Estreia esta quinta-feira no Teatro Nacional São João, no Porto e fica em cena até 7 de maio.
Era um desejo antigo do ex-diretor do TNSJ - desde 2007, pelo menos, quando a peça foi traduzida por Luísa Costa Gomes. E não vale a pena anunciar com pompa que se trata do "último espetáculo de Ricardo Pais", tantas vezes o encenador ameaçou retirar-se, regressando sempre com renovada argúcia e elegância.
Se for o caso, no entanto, despede-se com "grandeur". E, sobretudo, com coragem. Porque a peça de O"Neil, "escrita com muitas lágrimas e sangue", como confessou numa dedicatória dirigida à sua última mulher, tão pessoal e dolorosa que o dramaturgo quis que apenas fosse estreada 25 anos depois da sua morte (acabou por ser apenas três anos depois, em 1956, na Suécia, valendo-lhe um Pulitzer póstumo), traz ecos do "drama que vivi vertiginosamente na minha primeira família", admite o encenador. Que confessa ainda a dificuldade emocional durante a construção do espetáculo: "Custa-me ver as cenas. Fico comovido e chocado".
Todos os traumas à vista
Não será apenas o encenador a ser atingido por estilhaços de reminiscências dolorosas, tão largo é o espetro de traumas contido no texto.
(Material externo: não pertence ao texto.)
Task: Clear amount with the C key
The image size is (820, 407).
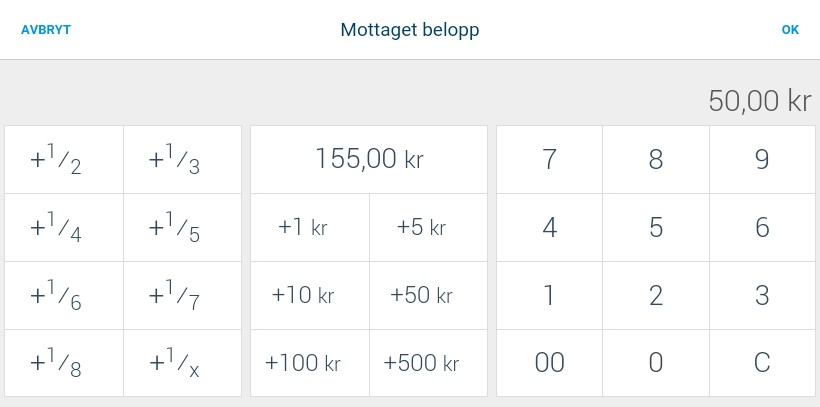Action: coord(762,363)
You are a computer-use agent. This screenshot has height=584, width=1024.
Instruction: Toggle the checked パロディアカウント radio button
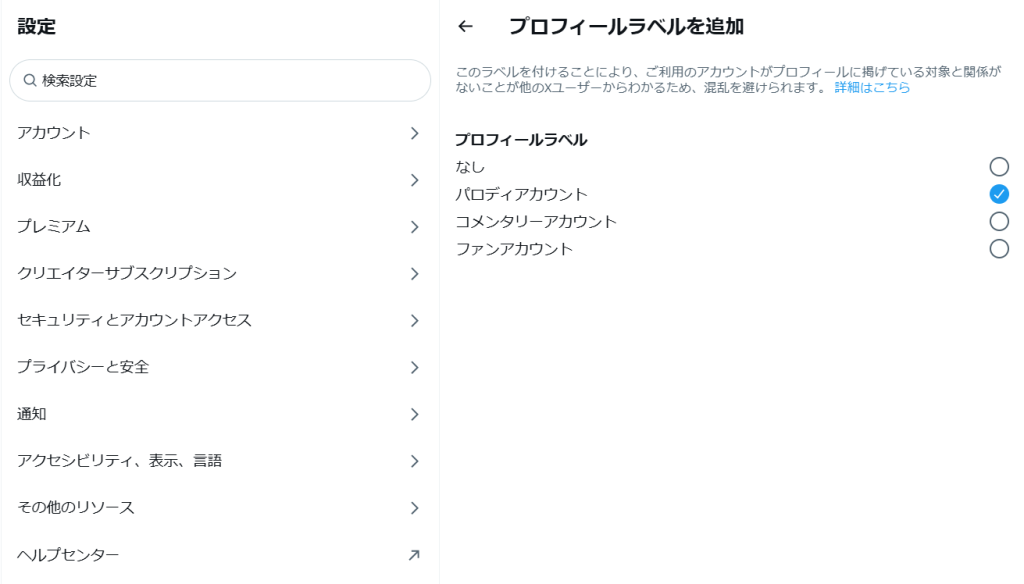click(999, 194)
"A disfuncionalidade da família gera entropia - o que provoca a tragédia", resume Ricardo Pais, que corrige uma expressão anterior - "moinho de maldade" - por não ser totalmente certeira. Porque a maldade é apenas uma das faces da peça e desta família; a outra é o amor, incondicional, "apesar de tudo".
O píncaro de O"Neil
Situada num local concreto - a Monte Cristo Cottage, casa de férias dos O"Neil no Connecticut, EUA -, a peça é um desafio à análise dramatúrgica. Tem características formais da tragédia na sua duração linear, de manhã à noite, uma "jornada fatal", como defendeu Sófocles.
Mas está impregnada de modernismo: da técnica analítica de Ibsen, que faz do passado o verdadeiro motor dos factos presentes (o que viola a unidade temporal da tragédia); do subjetivismo visceral de Strindberg, mestre em "infernos familiares" (o que afeta a pureza da relação dialógica entre sujeitos, inserindo a dimensão intrapsíquica); e até certo grau do idealismo de Tchekhov, nessa projeção do passado (ou do futuro) como o único tempo feliz.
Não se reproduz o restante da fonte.